The school actually hosted the first college football game ever in November 1869, when it beat the College of New Jersey by a score of 6-4. To mark the sesquicentennial of that event and to stake its claim as the “birthplace of college football,” the school turned to social media to raise awareness and remind fans of its place in history.
Front Office Sports reports that Robert Roselli, the athletic director of marketing at Rutgers, was inspired to launch a brand awareness social media campaign based on the Fyre Festival — the much maligned music festival that, despite being a complete disaster of an event, leveraged social media to generate unprecedented buzz (and con quite a few people in the process).
“I think I always had it in the back of my head, ‘Wow, that was a pretty bold strategy, it generated a lot of buzz. How can we potentially mimic something?’ “ Roselli told Front Office Sports.
The Fyre Festival used so-called “influencers” to raise awareness for the event by posting a cryptic message on their Instagram profiles: a simple orange tile graphic and a hashtag. When those popular accounts all posted the same message — reaching millions of people — interest in the event spiked.
Roselli tasked marketing intern Sophia Tian with mimicking that campaign on a smaller scale.

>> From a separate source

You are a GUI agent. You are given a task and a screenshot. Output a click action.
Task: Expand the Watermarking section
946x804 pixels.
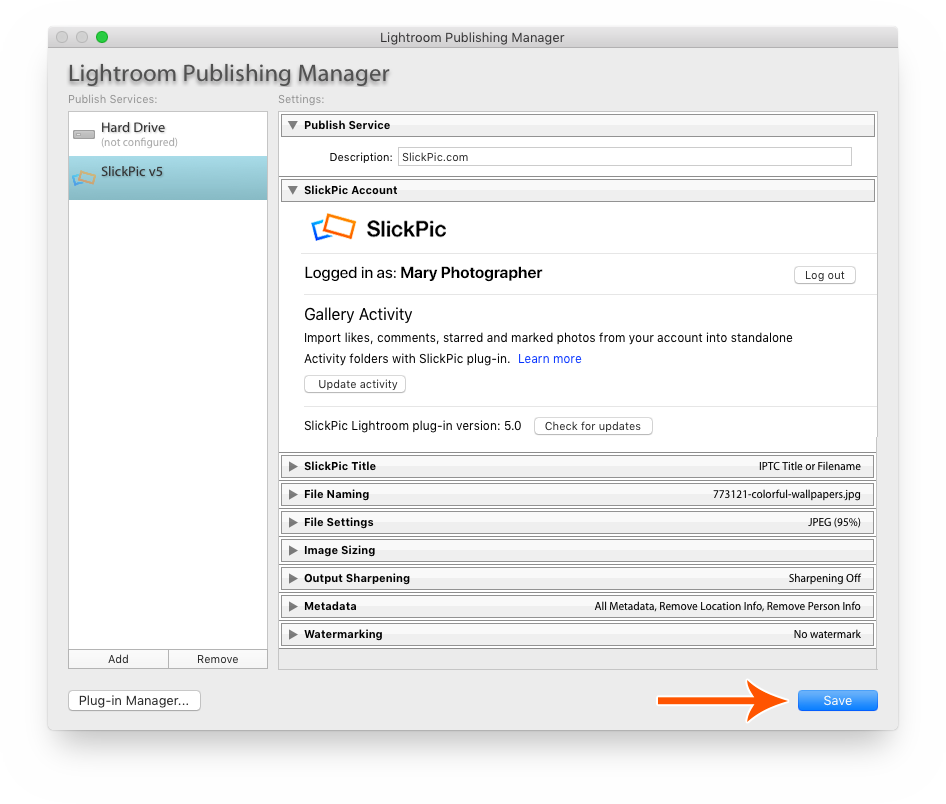292,634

A case study on Instagram Influencer Marketing to students:— Robert Roselli (@RobertRoselli) April 12, 2019
a goal: Awareness
a plan: @sophiagtian the
a blueprint (Thx Fyre Fest )
The results? See below. #Smsports #TheBirthplace pic.twitter.com/z7mYtKZX6e
“Obviously we don’t have Instagram models [or a] tropical lifestyle here at New Brunswick,” Tian told Front OFfice Sports. “How can we make students fear missing out and how can we catch their attention at first?”
Tian reached out to a group of friends on campus and asked them to post photos of themselves wearing a t-shirt with the simple slogan: “The Birthplace of College Football.” Later, a red tile similar to the Fyre Festival was used. The group of “influencers” expanded to more diverse students, and student-athletes themselves eventually jumped on board, as well.
Two days prior to the school’s spring game, the blitz began. Front Office Sports describes the three-step strategy:
First, photos of the shirts posted to the feed.
Next, the tile image posted to stories, along with the slogan in what Tian described as “obnoxiously small font.”
Finally, and perhaps most crucially — the shirts students had been seeing all over their social media feeds for hours were distributed to popular student bars just ahead of the Thursday night rush.
Roselli notes that the campaign was a huge success based on Google search data — which revealed a spike in queries for “birthplace of college football” around the time of the campaign.
“I think the awareness now sets their student body up for what’s to come next year,” Tian told Front Office Sports. “We are celebrating the 150th anniversary and we also want to capitalize on that message this whole year, this upcoming season. We want to make sure everyone knows that this is where it all started.”